Y, desde luego en mayor cantidad que el de su amante, cuyo aspecto era muy masculino, pero menos duro que el del alcaide.


De todas formas a Nuño no la hacia puta gracia que aquellos dos machos anduviesen rondando a sus esclavos, no porque no se fiase de la fidelidad y cordura de los chavales, sino que temía, como siempre, que sus gracias y hermosuras tentasen excesivamente a los otros y tuviese que ajustarles las cuentas a todos de forma drástica.

Pero también tuvo la ocurrencia de hacer venir junto a ellos a Rui y lo puso delante de los morros de Silvestre y Cenón como un señuelo para hacer envestir al toro.
Y vaya si causó efecto en ellos el remeneo de cachas del avispado zagal y sus miradas falsamente inocentes que encubrían su natural tendencia a encandilar a los hombres y llevarlos al huerto para disfrutar con sus vergas dentro de su vicioso culo.
Rui quedó prendado de la virilidad de Silvestre y no había que escudriñar mucho el gesto de su rostro para adivinar que ya se veía sentado a horcajadas sobre los muslos de ese macho y con su polla clavada en el culo para sentirse totalmente empalado, de paso que se aprovechaba del pene del otro machazo algo más joven, que se lo imaginaba gustoso y gordo como una morcilla de Burgos y dándole rica leche para saciar su lujuriosa voracidad sexual.

Hizo lo indecible para caerle bien a esos dos caballeros y tampoco le hacía falta mucho esfuerzo para gustarles, pues Rui era tan bien parecido y de buenas carnes prietas y puestas en el sitio justo para resultar un capricho lascivo, como zorra para saber atraer las miradas de los hombres hacia sus redondas y turgentes nalgas, tan sugerentes para cualquier macho como el mejor par de tetas de una moza lozana y hermosa.


Pero por si todavía quedaban dudas acerca de si Rui consiguiera encandilar a Silvestre y a su amigo Cenón, el mancebo, muy en su papel de celestina para lograr su propósito de librarse de esa putilla, entabló una animada conversación con ambos caballeros sobre los placeres que puedan darse en una relación entre hombres, llegando incluso al apareamiento, y al conde y al resto de los chicos les quedó claro cuales eran las preferencias sexuales de esos dos jóvenes guerreros.

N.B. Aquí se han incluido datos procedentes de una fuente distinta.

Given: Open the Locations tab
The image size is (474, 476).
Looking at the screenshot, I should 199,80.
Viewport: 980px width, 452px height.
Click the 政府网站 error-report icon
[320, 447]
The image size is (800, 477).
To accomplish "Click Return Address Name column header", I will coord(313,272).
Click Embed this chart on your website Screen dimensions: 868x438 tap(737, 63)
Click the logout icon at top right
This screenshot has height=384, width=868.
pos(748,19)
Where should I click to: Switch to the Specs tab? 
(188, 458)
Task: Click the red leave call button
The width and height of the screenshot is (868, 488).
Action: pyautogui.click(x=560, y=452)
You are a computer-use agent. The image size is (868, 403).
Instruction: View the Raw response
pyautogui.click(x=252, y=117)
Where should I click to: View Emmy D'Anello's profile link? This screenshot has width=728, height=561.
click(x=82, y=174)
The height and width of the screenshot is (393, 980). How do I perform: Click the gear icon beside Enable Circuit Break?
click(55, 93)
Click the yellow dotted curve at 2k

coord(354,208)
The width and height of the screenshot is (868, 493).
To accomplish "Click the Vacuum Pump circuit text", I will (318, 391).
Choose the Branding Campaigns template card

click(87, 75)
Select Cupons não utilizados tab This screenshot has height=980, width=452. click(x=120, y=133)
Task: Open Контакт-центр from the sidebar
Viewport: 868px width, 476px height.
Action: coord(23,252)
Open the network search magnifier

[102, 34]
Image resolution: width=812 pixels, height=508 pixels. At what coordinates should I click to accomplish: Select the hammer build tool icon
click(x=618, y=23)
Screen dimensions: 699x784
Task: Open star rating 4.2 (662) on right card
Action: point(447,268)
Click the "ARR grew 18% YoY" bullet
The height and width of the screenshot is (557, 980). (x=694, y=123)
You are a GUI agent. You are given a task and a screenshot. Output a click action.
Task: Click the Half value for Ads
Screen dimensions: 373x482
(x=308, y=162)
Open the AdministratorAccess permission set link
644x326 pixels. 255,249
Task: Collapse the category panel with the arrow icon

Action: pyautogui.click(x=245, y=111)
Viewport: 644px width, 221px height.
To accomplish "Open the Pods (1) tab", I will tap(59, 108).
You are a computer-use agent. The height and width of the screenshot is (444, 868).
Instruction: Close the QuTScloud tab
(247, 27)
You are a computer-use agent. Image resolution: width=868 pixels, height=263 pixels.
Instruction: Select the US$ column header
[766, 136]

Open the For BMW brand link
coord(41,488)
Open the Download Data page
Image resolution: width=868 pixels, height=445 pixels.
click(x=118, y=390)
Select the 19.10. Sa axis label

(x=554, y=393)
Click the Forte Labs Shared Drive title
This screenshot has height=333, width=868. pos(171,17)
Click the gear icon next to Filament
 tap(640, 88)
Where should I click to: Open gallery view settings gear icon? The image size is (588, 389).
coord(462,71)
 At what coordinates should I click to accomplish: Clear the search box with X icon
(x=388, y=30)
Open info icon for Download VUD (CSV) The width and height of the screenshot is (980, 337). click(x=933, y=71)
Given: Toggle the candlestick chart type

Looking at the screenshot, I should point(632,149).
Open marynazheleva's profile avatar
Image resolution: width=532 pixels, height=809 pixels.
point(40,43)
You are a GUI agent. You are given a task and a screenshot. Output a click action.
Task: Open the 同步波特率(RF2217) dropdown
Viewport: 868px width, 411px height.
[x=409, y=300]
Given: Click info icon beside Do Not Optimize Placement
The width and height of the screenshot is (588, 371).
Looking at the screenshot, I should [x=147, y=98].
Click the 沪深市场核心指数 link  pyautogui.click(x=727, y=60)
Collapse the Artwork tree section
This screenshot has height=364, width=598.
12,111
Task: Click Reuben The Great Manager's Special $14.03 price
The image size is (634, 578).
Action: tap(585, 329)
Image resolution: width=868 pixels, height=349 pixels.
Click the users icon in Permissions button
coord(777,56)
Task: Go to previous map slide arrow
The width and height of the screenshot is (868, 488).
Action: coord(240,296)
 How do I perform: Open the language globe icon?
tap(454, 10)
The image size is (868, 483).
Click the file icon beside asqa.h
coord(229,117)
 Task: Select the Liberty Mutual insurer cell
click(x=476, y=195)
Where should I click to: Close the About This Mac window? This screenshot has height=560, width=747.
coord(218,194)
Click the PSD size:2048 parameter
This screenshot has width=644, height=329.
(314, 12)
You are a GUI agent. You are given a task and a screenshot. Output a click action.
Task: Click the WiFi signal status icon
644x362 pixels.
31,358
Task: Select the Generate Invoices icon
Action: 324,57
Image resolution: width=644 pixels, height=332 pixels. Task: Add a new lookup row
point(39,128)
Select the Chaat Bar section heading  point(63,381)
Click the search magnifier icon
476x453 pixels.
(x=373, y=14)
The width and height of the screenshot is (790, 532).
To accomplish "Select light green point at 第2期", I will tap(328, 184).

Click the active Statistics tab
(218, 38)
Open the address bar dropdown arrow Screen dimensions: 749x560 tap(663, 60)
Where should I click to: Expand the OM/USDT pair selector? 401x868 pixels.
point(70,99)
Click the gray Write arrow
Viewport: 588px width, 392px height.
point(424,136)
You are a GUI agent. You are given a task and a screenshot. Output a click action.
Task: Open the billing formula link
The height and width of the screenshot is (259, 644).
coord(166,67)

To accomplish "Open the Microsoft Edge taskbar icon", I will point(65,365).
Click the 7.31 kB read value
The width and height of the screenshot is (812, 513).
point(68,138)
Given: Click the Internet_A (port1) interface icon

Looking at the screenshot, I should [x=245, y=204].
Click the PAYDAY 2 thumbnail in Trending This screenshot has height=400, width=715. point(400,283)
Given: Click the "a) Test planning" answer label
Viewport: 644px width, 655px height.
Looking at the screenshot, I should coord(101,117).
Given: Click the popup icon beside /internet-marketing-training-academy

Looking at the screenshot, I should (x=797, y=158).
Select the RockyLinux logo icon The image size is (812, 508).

El mayor prefería metérsela por el culo a otro tío y al más joven, su amado Cenón (escrito con C, como le puntualizó al mancebo al preguntarle si su nombre era Zenón, con Z, como el del filósofo griego de la escuela eleática), tanto podía gustarle un buen culo masculino como una contundente verga grande, dura y absolutamente empalmada, entrándole por el ano; sobre todo si era la de su amante.

Y si disponía de otro agujero para clavársela mientras el otro lo perforaba a él, entonces el gozo era perfecto y total.
Y el conde y el mancebo tuvieron la misma idea para insinuarles a esa pareja que disfrutasen esa noche en compañía de Rui; que por la sonrisa que dibujaron sus labios, el muy puta no le hacía ascos en absoluto a tal propuesta.
Pero antes había que disfrutar de la cena opíparamente preparada por los criados del alcaide para obsequiar y ofrecer una grata hospitalidad a tan distinguidos huéspedes.